Smith was selected to play on the interchange bench in all three games of the 1994 State of Origin series which was eventually lost by Queensland. He looked certain to press for Australian selection until off-field politics took its toll in the 1994 NSWRL season. Smith's refusal to renew his contract with Canterbury, negotiating with two Brisbane clubs instead, saw him used in the limited role of interchange player. Smith's place in Canterbury's grand final side was taken by youngster Steven Hughes who made little impact when brought on to the field as a replacement. Smith revealed that he had signed with the South Queensland Crushers but he then did an about-face and successfully sought a release to play with the Brisbane Broncos in 1995.

It was unfortunate that Smith hit possibly his best form at a time when the code was in turmoil, and he did not represent again until 1997's Super League season. He proved his durability at the highest level, making his Test début against New Zealand and playing at lock forward in the 1997 Anzac Test, the first Anzac Test, as well as all five Tests against the New Zealand and Great Britain as well as making three appearances in Queensland's Tri-Series side.

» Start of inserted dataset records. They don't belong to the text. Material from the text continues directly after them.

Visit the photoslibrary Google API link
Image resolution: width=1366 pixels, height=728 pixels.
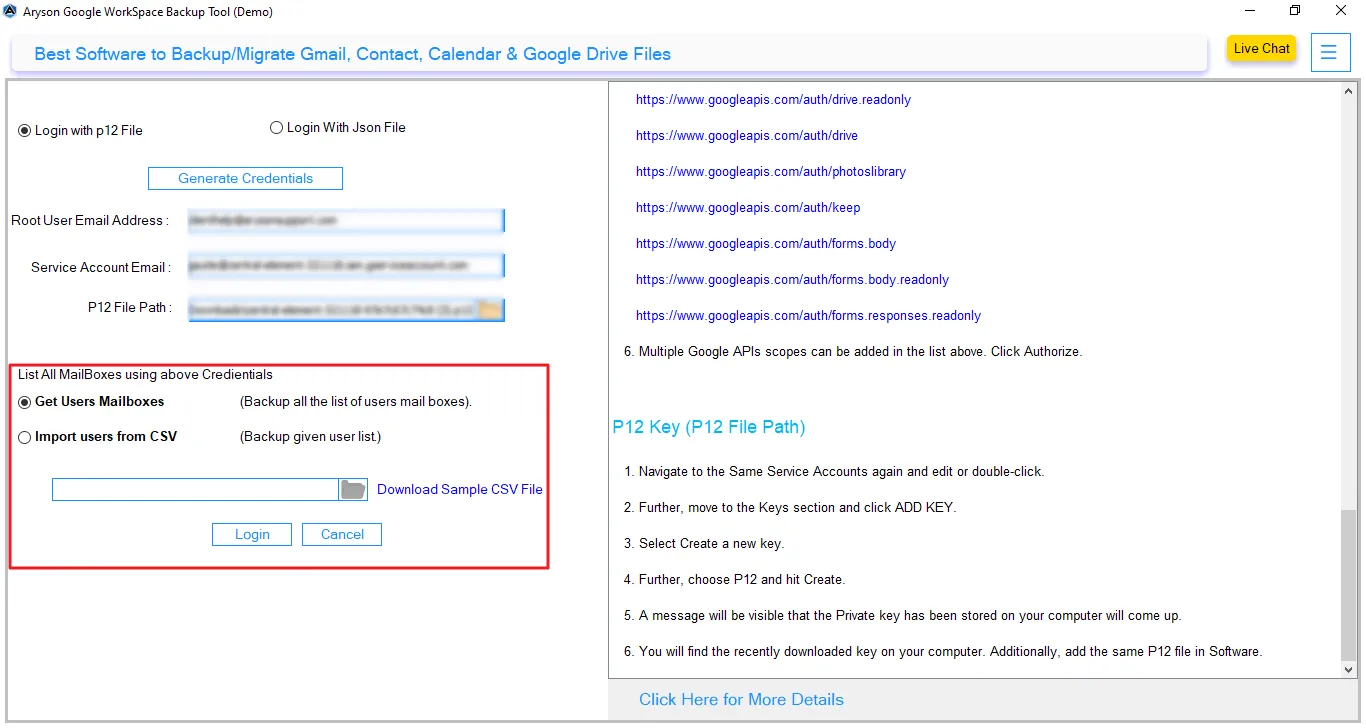pos(770,171)
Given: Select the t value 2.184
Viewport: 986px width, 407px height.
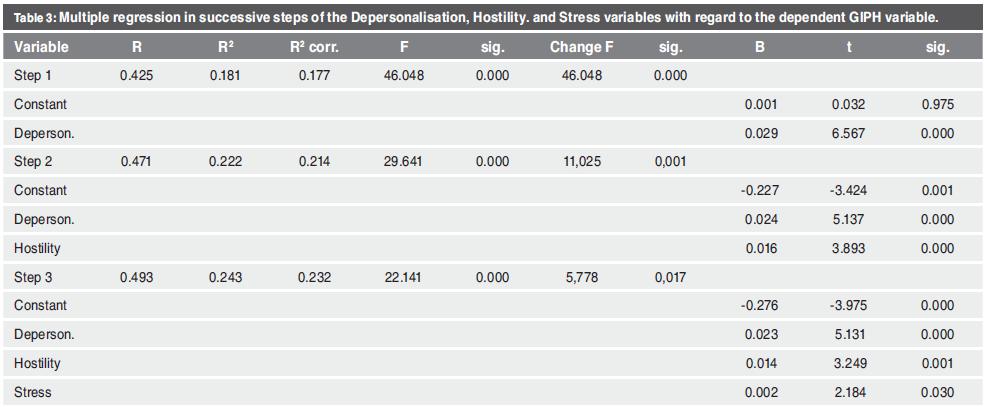Looking at the screenshot, I should tap(848, 392).
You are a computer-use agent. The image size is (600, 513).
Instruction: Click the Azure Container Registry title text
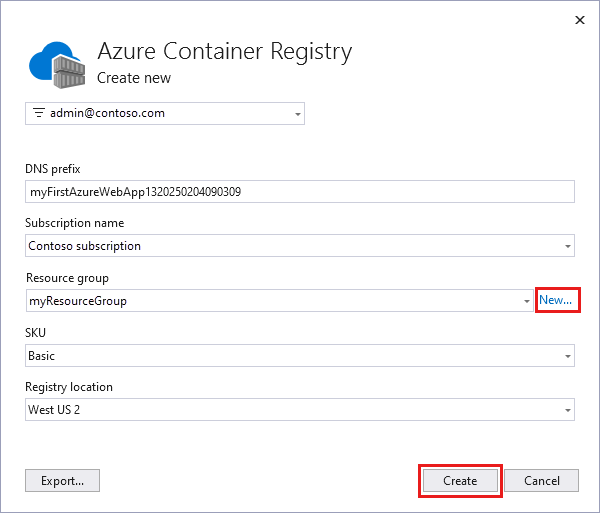pos(224,52)
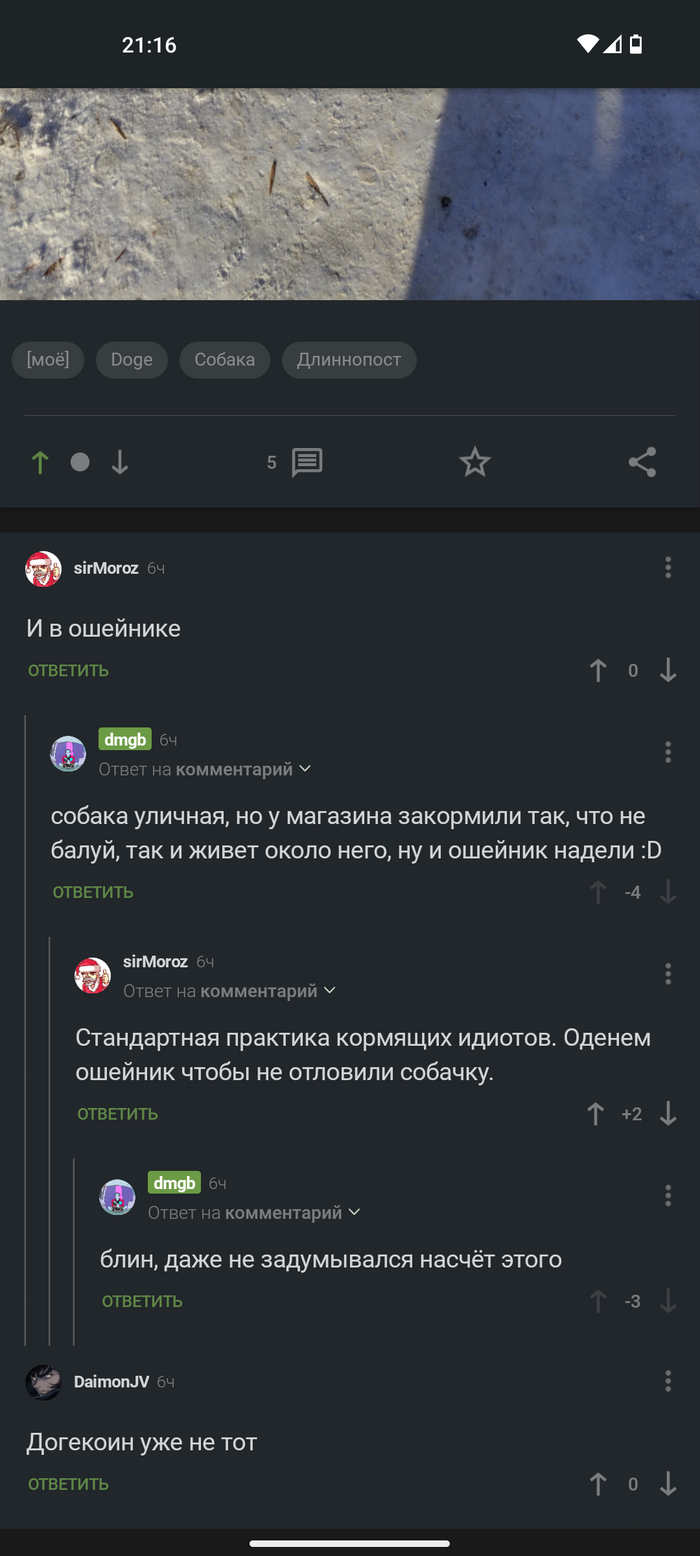This screenshot has width=700, height=1556.
Task: Downvote the post
Action: click(x=120, y=462)
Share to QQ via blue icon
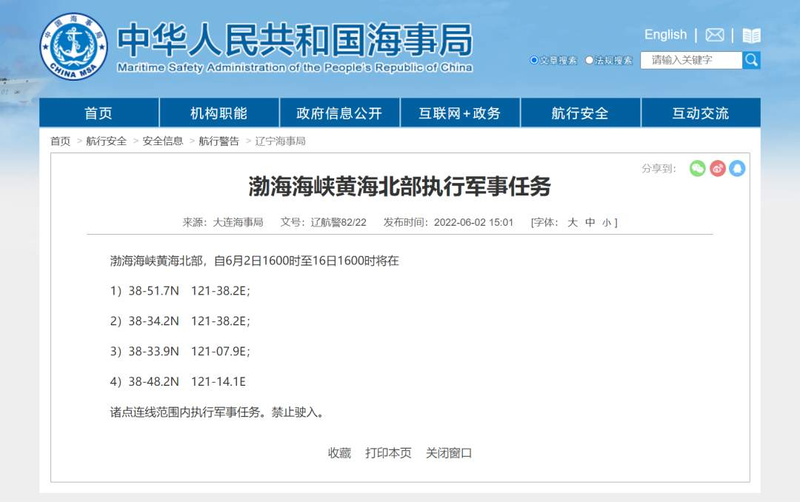This screenshot has width=800, height=502. [x=737, y=168]
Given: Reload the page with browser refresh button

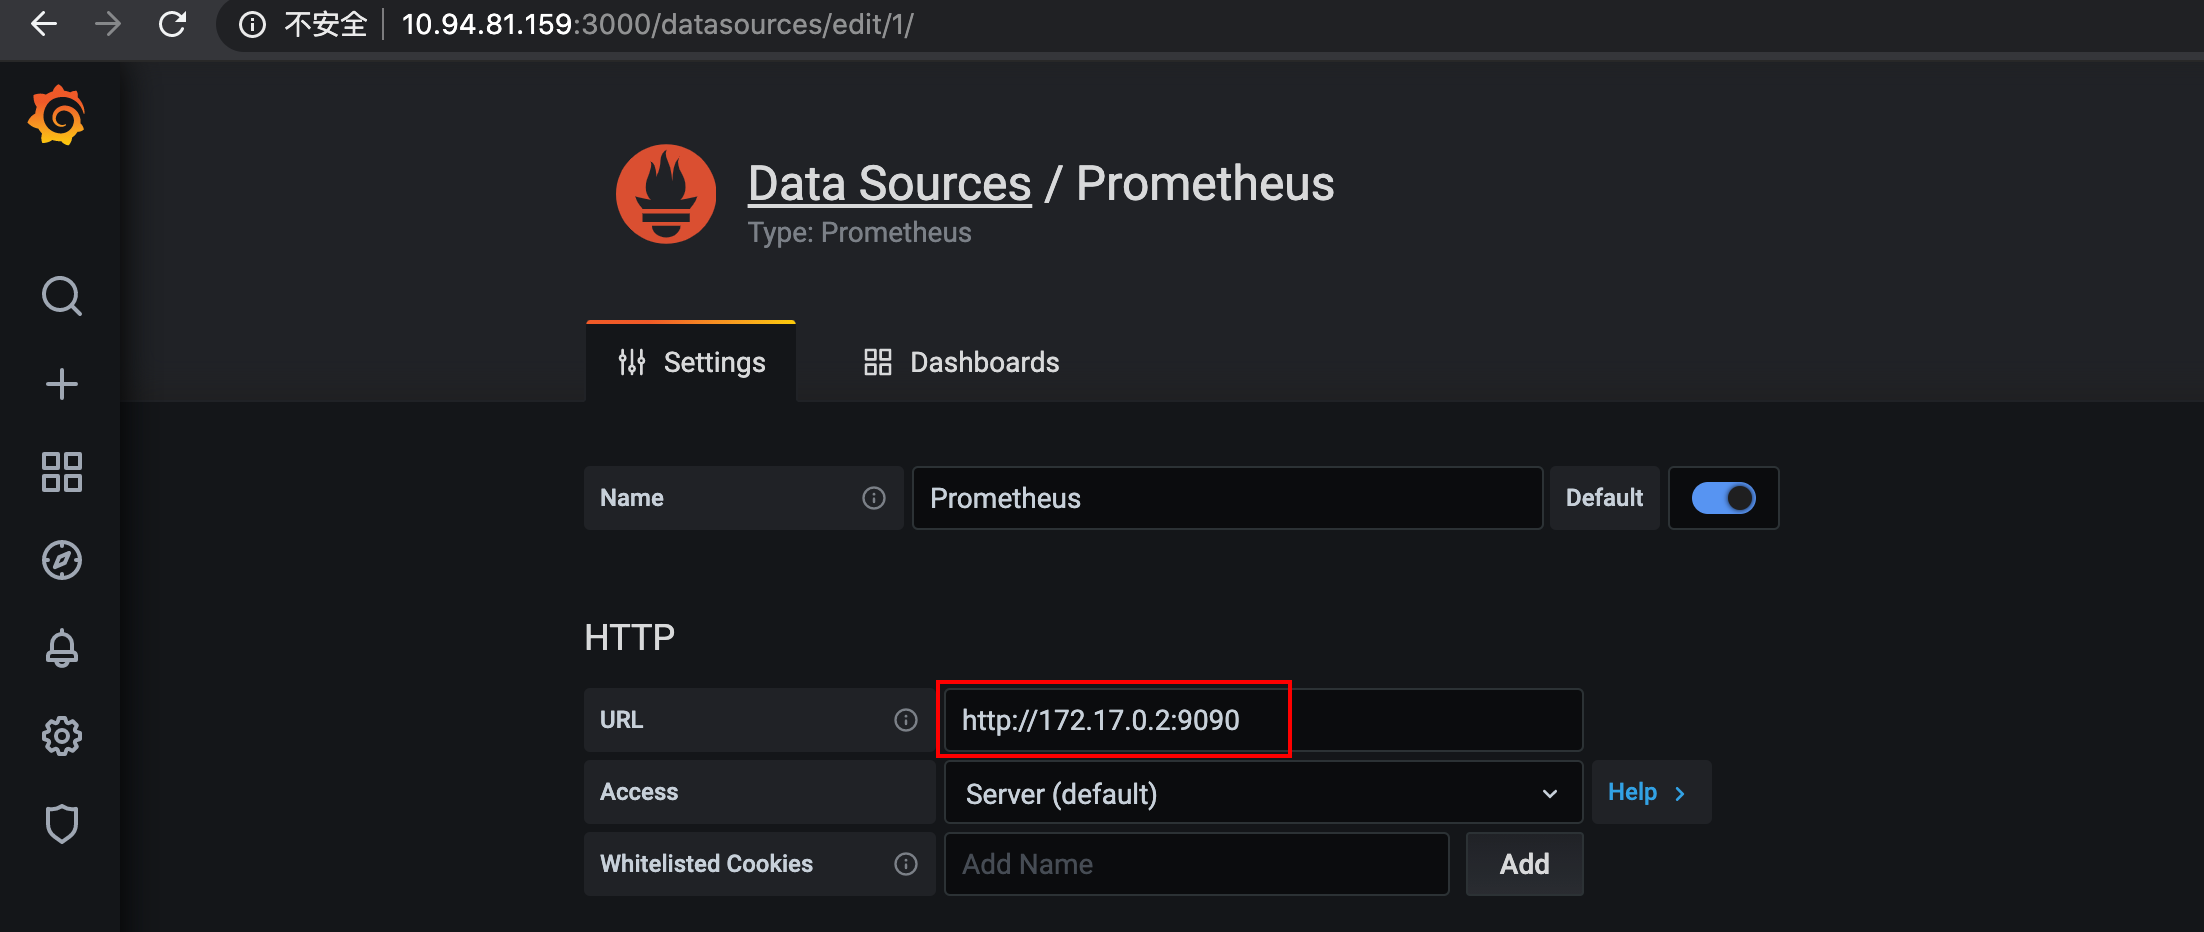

When the game reunified for the 1998 NRL season, Smith returned to the Queensland State of Origin team and was the National Rugby League's top try-scorer for the season, crossing for the final try in Brisbane's 38–12 thrashing of his former club Canterbury in the 1998 NRL grand final. In an ironic twist to his career, Smith announced that he was returning to the Bulldogs in 1999.
Smith was selected for the Australian team to play in the 1999 ANZAC Test, and to compete in the end of season 1999 Tri Nations tournament. In the final against New Zealand he played at centre in the Kangaroos' 22–20 victory.

===2000s===
In 2000 he was awarded the Australian Sports Medal for his contribution to Australia's international standing in rugby league. Smith left the Bulldogs at the end of 2002 (denied the opportunity to finally win a premiership with the club when it was stripped of its competition points) to play with English club St. Helens. Having won Super League VI, St Helens contested the 2003 World Club Challenge against 2002 NRL Premiers, the Sydney Roosters. Smith played at second-row forward in Saints' 38–0 loss. At the end of his first English season Smith was unexpectedly called into the Third Test of the Ashes series (despite being 34 years old and outside the NRL) by his former Bulldogs coach, national coach Chris Anderson, who felt the available 2003 Kangaroo s were not experienced enough.

==Retirement==
Smith returned to Australia in 2004 and made cameo appearances with the Broncos in two matches while playing for his former club, Eastern Suburbs Tigers. At age 36 years and 284 days, he was the NRL's oldest player in 2005. Smith finally retired as a player after Easts were beaten in the grand final. At the time of his retirement Smith held the record for most tries in a season for the Broncos (together with Steve Renouf) at 23.